Stored data entries:
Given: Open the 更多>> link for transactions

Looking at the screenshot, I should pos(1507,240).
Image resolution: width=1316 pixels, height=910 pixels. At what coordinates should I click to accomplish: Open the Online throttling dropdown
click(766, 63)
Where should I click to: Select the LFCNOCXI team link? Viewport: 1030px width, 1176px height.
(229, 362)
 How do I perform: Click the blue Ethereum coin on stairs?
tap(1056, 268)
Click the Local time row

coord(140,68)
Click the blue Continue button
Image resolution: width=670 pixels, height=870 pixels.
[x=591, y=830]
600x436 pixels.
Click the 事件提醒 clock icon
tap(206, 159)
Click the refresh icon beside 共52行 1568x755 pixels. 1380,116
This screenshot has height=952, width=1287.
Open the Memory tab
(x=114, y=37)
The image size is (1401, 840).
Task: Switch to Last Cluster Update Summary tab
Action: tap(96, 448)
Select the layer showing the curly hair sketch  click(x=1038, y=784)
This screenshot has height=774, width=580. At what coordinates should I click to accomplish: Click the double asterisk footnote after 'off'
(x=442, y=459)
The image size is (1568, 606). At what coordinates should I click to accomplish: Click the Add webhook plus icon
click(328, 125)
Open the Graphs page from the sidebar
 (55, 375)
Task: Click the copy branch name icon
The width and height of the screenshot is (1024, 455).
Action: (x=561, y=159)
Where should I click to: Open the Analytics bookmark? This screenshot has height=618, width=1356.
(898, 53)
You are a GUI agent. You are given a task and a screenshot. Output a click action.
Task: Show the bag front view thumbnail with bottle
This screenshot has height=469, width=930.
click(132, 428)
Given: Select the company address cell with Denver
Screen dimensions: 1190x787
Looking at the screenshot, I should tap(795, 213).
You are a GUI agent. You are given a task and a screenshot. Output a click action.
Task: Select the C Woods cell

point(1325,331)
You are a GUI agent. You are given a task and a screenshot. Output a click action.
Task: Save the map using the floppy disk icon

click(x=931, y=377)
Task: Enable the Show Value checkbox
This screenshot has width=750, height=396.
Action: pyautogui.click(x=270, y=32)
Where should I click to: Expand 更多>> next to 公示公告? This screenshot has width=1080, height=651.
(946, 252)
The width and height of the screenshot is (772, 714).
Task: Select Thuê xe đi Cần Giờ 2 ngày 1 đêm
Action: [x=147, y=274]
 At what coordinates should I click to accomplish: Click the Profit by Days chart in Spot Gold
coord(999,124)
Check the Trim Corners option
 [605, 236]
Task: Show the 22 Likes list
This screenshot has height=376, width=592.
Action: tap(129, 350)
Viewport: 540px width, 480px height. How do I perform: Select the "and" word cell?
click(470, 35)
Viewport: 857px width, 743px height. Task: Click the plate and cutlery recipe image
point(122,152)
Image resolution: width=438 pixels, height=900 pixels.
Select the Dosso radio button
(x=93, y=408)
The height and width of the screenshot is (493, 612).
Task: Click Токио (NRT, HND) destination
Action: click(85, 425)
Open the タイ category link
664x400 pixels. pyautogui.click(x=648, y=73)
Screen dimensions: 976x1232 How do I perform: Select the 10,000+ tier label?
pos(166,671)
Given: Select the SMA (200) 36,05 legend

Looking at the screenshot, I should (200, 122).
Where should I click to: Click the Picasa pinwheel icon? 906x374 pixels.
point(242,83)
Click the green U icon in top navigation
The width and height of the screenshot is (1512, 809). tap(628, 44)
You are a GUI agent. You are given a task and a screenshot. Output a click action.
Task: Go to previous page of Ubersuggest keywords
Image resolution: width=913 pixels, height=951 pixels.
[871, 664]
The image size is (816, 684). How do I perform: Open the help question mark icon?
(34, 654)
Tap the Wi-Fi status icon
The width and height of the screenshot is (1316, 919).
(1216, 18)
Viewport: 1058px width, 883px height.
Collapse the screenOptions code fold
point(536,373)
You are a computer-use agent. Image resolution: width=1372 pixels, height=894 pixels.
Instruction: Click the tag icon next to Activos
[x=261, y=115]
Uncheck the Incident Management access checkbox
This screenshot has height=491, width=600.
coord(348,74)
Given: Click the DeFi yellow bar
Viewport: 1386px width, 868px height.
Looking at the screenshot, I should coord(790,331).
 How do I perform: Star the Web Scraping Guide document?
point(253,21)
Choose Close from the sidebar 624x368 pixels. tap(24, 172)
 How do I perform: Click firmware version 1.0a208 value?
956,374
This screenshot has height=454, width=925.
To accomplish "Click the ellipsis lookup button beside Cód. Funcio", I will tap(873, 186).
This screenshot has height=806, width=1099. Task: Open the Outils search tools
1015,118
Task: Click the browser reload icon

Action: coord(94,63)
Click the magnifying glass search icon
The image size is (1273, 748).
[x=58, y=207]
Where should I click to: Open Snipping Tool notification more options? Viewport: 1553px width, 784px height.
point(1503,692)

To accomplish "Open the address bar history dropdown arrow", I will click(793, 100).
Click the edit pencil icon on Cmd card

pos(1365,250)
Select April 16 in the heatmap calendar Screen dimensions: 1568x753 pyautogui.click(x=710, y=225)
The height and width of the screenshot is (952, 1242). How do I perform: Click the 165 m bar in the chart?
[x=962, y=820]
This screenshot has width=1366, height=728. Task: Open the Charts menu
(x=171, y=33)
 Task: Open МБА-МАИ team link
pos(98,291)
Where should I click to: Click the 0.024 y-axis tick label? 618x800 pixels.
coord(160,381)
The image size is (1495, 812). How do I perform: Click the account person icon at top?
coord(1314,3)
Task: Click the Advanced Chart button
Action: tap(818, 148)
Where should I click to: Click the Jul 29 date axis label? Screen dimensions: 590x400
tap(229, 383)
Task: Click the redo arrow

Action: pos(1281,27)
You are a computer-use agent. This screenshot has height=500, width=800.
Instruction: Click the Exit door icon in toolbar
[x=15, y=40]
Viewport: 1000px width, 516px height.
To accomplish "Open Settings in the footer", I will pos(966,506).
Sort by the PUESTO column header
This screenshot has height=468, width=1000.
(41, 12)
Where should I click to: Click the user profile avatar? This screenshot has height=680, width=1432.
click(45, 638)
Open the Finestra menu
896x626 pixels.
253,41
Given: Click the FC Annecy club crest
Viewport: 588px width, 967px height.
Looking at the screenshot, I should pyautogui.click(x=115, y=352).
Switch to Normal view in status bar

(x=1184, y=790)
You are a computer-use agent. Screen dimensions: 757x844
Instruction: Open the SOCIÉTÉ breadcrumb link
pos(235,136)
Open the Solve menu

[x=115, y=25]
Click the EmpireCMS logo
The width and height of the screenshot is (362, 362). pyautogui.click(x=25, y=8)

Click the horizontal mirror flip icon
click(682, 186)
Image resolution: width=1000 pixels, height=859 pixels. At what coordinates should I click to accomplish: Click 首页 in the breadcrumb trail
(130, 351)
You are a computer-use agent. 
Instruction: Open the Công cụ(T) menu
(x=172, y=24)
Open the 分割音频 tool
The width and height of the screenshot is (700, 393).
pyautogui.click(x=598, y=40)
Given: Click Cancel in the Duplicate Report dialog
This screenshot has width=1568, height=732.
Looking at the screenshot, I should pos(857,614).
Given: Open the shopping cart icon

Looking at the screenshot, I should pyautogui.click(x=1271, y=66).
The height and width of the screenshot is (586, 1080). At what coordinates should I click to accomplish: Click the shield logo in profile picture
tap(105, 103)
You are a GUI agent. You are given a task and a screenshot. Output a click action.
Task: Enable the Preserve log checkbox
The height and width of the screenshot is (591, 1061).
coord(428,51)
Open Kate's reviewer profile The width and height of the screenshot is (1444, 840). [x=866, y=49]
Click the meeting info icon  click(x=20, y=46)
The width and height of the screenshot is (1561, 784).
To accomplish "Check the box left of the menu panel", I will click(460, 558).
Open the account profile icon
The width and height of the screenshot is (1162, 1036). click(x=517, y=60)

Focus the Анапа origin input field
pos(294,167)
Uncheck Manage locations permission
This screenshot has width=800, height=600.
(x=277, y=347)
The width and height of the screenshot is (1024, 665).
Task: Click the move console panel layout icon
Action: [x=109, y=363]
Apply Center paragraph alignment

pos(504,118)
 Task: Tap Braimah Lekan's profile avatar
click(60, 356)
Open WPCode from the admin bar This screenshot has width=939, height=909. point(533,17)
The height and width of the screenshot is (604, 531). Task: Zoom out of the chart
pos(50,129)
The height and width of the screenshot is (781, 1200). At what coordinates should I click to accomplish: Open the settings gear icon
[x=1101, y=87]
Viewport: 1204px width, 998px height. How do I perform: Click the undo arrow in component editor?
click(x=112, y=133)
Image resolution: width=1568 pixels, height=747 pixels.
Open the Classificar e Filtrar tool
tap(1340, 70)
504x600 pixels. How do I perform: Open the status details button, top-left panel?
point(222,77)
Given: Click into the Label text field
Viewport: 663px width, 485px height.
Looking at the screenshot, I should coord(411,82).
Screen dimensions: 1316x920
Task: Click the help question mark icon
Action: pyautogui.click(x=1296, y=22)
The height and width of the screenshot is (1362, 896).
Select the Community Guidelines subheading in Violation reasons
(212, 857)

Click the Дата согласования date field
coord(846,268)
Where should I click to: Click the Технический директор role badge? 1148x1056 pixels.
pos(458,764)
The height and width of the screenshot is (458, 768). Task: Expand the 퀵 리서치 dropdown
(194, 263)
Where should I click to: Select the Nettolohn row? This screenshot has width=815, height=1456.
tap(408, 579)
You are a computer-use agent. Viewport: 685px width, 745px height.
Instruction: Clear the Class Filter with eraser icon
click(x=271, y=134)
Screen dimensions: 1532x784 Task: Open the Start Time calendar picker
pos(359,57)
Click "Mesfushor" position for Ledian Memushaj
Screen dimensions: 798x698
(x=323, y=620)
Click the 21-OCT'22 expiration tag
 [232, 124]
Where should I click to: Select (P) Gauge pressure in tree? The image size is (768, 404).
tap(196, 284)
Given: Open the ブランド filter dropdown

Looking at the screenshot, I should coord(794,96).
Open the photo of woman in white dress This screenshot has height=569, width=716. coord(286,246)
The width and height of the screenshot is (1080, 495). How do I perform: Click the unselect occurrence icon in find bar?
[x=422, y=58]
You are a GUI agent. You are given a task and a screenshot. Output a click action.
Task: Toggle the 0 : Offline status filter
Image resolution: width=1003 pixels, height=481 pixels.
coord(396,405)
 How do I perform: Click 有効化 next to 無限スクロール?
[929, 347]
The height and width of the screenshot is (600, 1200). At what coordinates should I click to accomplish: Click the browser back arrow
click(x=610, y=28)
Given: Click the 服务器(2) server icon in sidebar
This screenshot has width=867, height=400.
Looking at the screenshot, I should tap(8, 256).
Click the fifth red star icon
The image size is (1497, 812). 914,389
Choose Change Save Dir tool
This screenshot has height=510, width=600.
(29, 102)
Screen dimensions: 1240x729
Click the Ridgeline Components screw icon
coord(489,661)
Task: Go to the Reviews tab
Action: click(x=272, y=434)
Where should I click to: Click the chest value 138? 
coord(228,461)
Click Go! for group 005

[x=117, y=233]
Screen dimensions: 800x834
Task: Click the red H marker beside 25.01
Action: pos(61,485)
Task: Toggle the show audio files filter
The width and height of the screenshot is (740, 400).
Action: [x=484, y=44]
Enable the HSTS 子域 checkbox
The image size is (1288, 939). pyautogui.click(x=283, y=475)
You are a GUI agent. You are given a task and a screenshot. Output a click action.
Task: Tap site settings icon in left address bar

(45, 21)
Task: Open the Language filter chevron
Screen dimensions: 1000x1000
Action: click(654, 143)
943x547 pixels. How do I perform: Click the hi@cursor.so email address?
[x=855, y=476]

▸ **Exercise**
Each line above with the word "Toggle" needs to be copied.

▸ **Response area**
Task: Toggle the 0 : Offline status filter
Task: Toggle the show audio files filter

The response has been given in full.